## What to work on
Instruction for the entries that follow: retype exactly the lines from the line with "The width and height of the screenshot is (1568, 475)." to the line with "You are a computer-use agent. Screen", both included, and omit all others.

## Data for this exercise
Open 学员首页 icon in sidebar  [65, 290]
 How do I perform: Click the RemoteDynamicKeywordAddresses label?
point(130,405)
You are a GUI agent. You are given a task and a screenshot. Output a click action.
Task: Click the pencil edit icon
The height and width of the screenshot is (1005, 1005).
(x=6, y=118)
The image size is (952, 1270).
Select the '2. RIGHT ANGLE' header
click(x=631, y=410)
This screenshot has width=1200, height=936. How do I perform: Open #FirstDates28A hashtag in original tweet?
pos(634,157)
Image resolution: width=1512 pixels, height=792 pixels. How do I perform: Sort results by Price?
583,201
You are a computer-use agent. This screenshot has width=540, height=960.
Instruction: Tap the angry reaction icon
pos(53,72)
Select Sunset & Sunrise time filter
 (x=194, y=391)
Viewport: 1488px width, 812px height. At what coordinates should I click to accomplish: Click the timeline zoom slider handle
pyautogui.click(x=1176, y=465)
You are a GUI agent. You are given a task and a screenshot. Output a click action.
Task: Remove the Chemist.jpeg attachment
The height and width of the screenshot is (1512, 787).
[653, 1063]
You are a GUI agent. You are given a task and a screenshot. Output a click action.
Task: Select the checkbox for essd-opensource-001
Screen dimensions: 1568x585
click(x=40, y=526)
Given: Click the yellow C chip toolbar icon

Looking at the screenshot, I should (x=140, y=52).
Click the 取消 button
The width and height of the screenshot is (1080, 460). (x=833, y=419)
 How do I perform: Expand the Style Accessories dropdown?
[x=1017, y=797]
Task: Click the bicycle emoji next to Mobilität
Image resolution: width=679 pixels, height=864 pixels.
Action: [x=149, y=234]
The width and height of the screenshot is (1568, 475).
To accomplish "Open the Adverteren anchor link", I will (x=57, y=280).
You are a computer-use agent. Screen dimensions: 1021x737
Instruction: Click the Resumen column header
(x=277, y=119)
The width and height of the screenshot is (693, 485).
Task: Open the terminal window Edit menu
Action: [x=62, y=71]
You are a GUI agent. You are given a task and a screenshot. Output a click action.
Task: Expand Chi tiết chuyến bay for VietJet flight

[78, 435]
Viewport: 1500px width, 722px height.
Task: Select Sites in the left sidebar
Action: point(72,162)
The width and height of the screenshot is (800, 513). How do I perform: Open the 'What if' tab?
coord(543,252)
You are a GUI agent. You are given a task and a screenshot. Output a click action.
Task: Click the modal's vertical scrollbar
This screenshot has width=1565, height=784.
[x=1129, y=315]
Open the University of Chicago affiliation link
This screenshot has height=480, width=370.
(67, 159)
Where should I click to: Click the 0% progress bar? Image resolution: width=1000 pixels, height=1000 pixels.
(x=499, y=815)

## Answer
The width and height of the screenshot is (1568, 475).
To accomplish "Open the Adverteren anchor link", I will (x=57, y=280).
You are a computer-use agent. Screen dimensions: 1021x737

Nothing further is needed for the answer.